Stored data entries

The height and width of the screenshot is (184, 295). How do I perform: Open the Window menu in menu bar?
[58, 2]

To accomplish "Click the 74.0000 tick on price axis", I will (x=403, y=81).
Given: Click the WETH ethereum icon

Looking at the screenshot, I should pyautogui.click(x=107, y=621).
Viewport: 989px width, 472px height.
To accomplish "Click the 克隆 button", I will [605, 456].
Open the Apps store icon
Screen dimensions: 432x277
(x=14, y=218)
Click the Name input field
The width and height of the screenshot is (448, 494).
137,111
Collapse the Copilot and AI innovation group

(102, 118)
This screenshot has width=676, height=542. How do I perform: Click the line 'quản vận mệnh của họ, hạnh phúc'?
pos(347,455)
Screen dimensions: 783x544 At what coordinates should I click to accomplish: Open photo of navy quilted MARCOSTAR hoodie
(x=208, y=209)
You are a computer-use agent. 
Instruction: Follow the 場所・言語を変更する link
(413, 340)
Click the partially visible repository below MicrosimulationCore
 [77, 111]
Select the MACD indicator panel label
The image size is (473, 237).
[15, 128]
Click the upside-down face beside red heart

Requirement
The records above must be restated. Preserve every word.

Solved problem
The height and width of the screenshot is (184, 295). How do I perform: Open the Window menu in menu bar?
[58, 2]

To accomplish "Click the 74.0000 tick on price axis", I will (x=403, y=81).
Given: Click the WETH ethereum icon

Looking at the screenshot, I should pyautogui.click(x=107, y=621).
Viewport: 989px width, 472px height.
To accomplish "Click the 克隆 button", I will [605, 456].
Open the Apps store icon
Screen dimensions: 432x277
(x=14, y=218)
Click the Name input field
The width and height of the screenshot is (448, 494).
137,111
Collapse the Copilot and AI innovation group

(102, 118)
This screenshot has width=676, height=542. How do I perform: Click the line 'quản vận mệnh của họ, hạnh phúc'?
pos(347,455)
Screen dimensions: 783x544 At what coordinates should I click to accomplish: Open photo of navy quilted MARCOSTAR hoodie
(x=208, y=209)
You are a computer-use agent. 
Instruction: Follow the 場所・言語を変更する link
(413, 340)
Click the partially visible repository below MicrosimulationCore
 [77, 111]
Select the MACD indicator panel label
The image size is (473, 237).
[15, 128]
Click the upside-down face beside red heart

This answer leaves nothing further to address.